Bilancio positivo per la raccolta dei RAEE nel 2014 con oltre 42 mila tonnellate gestite. Questo il bilancio appena diffuso da ReMedia, consorzio no profit impegnato nella gestione eco-sostenibile dei cosiddetti Rifiuti da Apparecchiature Elettriche ed Elettroniche.

Ammontano nello specifico a 42.460 tonnellate i RAEE trattati da ReMedia nel 2014, con un incremento rispetto all’anno precedente del 2%. Alta la percentuale di “puntualità” registrata dal consorzio: il ritiro di rifiuti elettronici domestici nei centri di raccolta comunali raggiunge il 99,7% mentre la raccolta di pile portatili il 98,4%.

Sale anche la percentuale di RAEE di origine “domestica” che sono stati avviati verso una corretta gestione del riciclo (32.740 tonnellate nel 2014), oltre 1.200 tonnellate in più rispetto al 2013. Sul fronte “professionale” 3.200 t. raccolte alle quali vanno a sommarsi 4.860 tonnellate di pile e sistemi di accumulo e 1.660 t. ottenute tramite “servizi forniti ad altri operatori”.

Sul fronte della raccolta RAEE da fonti domestiche Tv e monitor (R3) rappresentano la porzione più grande (38,50%) del totale con 15.700 tonnellate, seguiti da frigoriferi, climatizzatori e altre apparecchiature similari (R1) con 8.440. Completano il quadro le categorie R4 (informatica e piccoli elettrodomestici) con 6.150, R2 (Grandi bianchi come ad esempio lavatrici, lavastoviglie e forni domestici) con 2.410 e R5 (sorgenti luminose) con circa 40 tonnellate.

Il primato per la raccolta di RAEE spetta alla Lombardia con oltre 7.400 tonnellate (22% del totale), seguita da Veneto (3.380 t.) ed Emilia Romagna (3.140). Città più virtuosa Milano (2.800) seguita da Roma (2.061) e Treviso (1.344). Numeri positivi che incoraggiano l’intero settore secondo quanto ha dichiarato Danilo Bonato, direttore generale di ReMedia:

I buoni risultati della raccolta di ReMedia nel 2014 sono sicuramente un segnale incoraggiante per tutto il settore. Tuttavia c’è ancora molto da fare affinché il nostro Paese possa raggiungere gli impegnativi target fissati per il 2019.
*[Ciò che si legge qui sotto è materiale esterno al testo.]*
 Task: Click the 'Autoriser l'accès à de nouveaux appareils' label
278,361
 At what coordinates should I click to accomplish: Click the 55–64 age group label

Ci aspettiamo che la messa a regime dell’uno contro zero, introdotta dal decreto legislativo 49 del 2014, che prevede la possibilità da parte del consumatore di portare un RAEE di piccole dimensioni (<25 cm) al negoziante senza dover acquistare un prodotto nuovo, faccia da traino all’aumento significativo della raccolta domestica nei prossimi anni.